US Treasury debt yields fell on Monday as investors focused on whether Federal Reserve Chairman Ben Bernanke will hint at a third debt purchase programme when he speaks at the end of the week. Investors are awaiting Bernanke's highly anticipated speech on Friday in Jackson Hole, Wyoming. He has used this event the previous two years to flag the Fed's intention on more easing.
Expectations that the Fed will announce a third round of quantitative easing, known as QE3, have increased since minutes from the central bank's August meeting, released last week, showed that Fed action might be imminent unless the economy showed significant improvement.
"Everybody is looking ahead to Friday's speech from Fed Chairman Bernanke - we will see if the market is disappointed or not," said Mary Ann Hurley, vice president of fixed-income trading at D.A. Davidson & Co in Seattle. Speculation the Fed will move ahead with more economic stimulus put a bid into Treasuries on Monday in slow, late-summer trade, with US benchmark 10-year Treasury notes gaining 12/32 in price to yield 1.65 percent, down from 1.69 percent late Friday.
Benchmark yields have fallen from three-month highs of 1.86 percent early last week, the 200-day moving average and a level where there is a fair amount of buying support for the debt. "After the minutes last week there is a pretty good assumption that Bernanke will allude to some sort of QE3," said Jason Rogan, director of Treasuries trading at Guggenheim Partners in New York. "If he doesn't talk about QE3, that would presumably disappoint the markets," Rogan added.

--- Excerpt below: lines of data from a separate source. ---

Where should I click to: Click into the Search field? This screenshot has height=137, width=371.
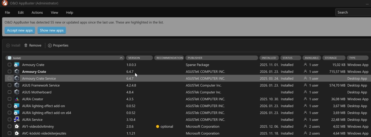(352, 12)
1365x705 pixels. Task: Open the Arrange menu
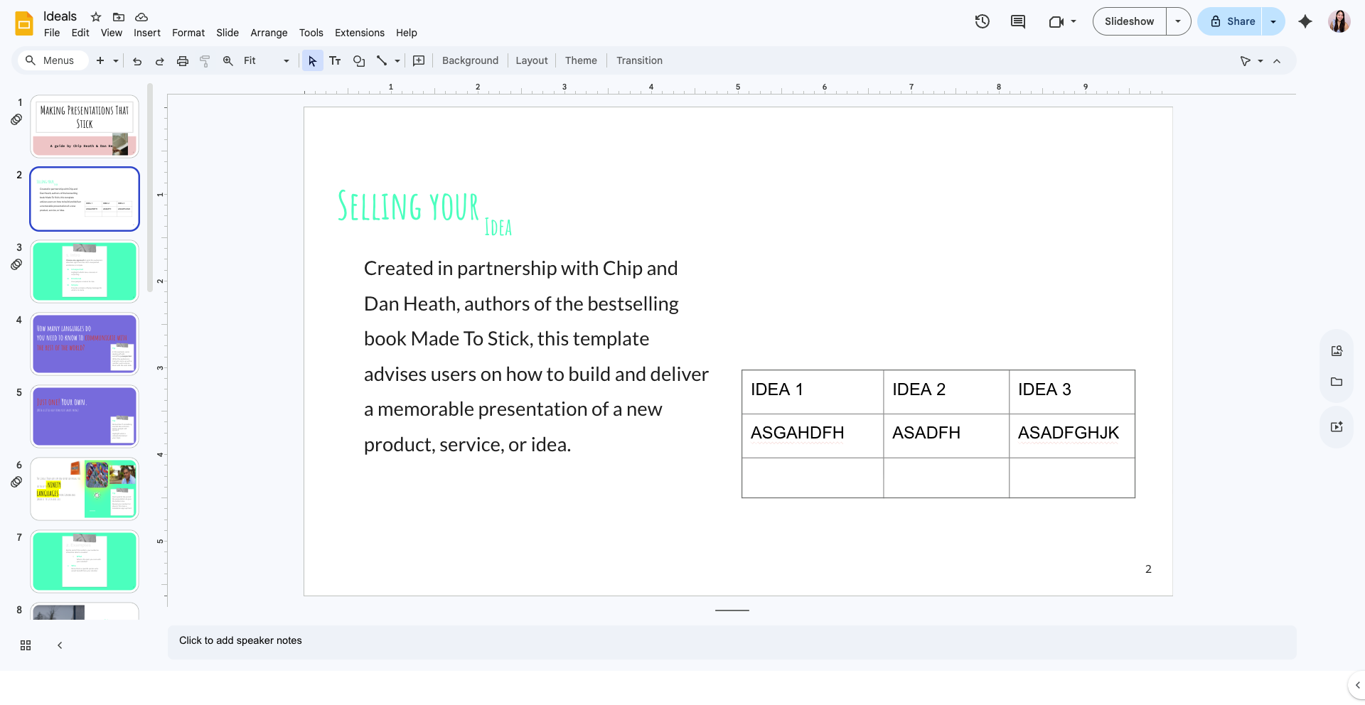click(x=269, y=33)
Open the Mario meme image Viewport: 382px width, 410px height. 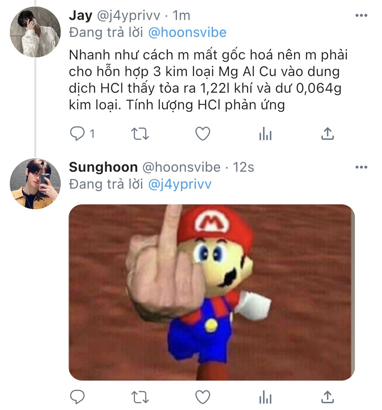(x=212, y=292)
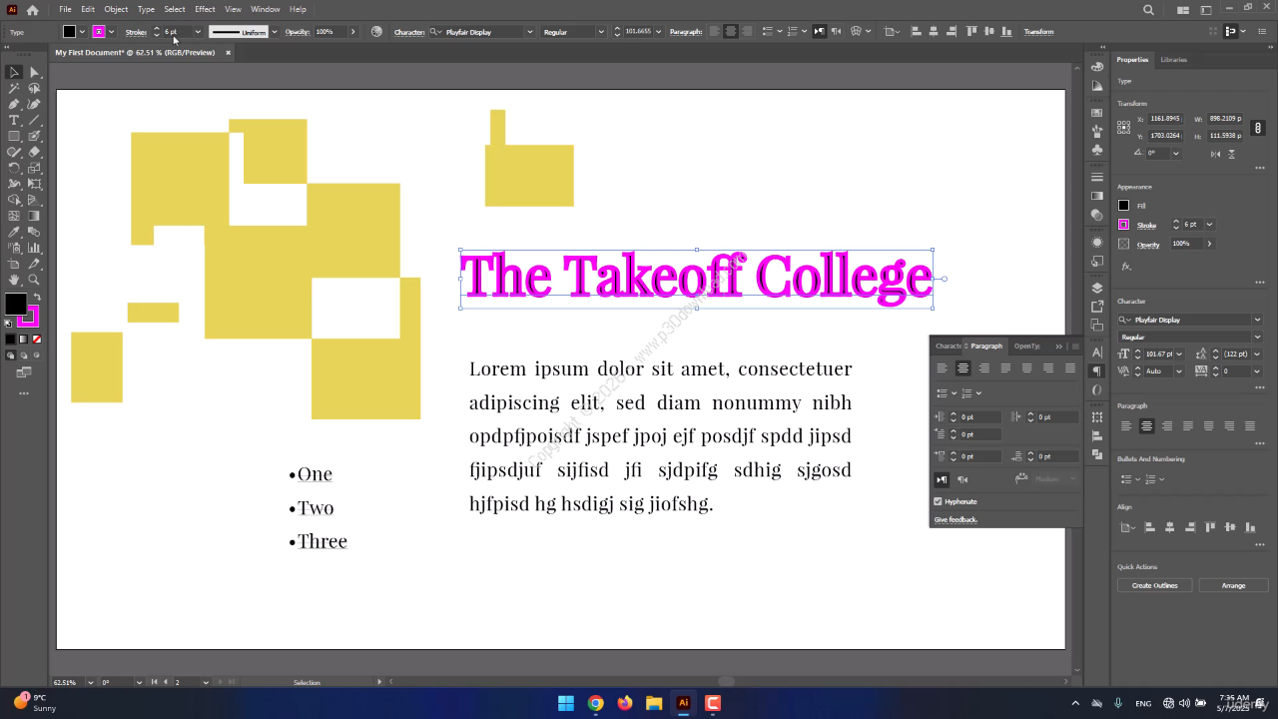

If Bernanke does not hint at new bond purchases, bond yields could climb back to recent yield support levels, said Rogan. A gloomy assessment of the business climate in Germany set an early tone of bidding for safe-haven US bonds. Business sentiment dropped for a fourth month in a row as the euro zone crisis and a slowdown in China took their toll.
Markets have also been unsettled by rising talk of a Greek euro zone exit, after a conservative ally of German leader Angela Merkel said the country should leave the currency bloc by next year. The Fed also bought $1.83 billion in Treasuries due between February 2036 and August 2042 on Monday as part of its Operation Twist program designed to lower long-term borrowing rates.
The Treasury this will week sell $99 billion in new coupon-bearing debt, comprising $35 billion in two-year notes on Tuesday, $35 billion in five-year notes on Wednesday and $29 billion in seven-year notes on Thursday. Thirty-year bonds on Monday traded 27/32 higher in price to yield 2.76 percent, down from 2.80 percent late Friday.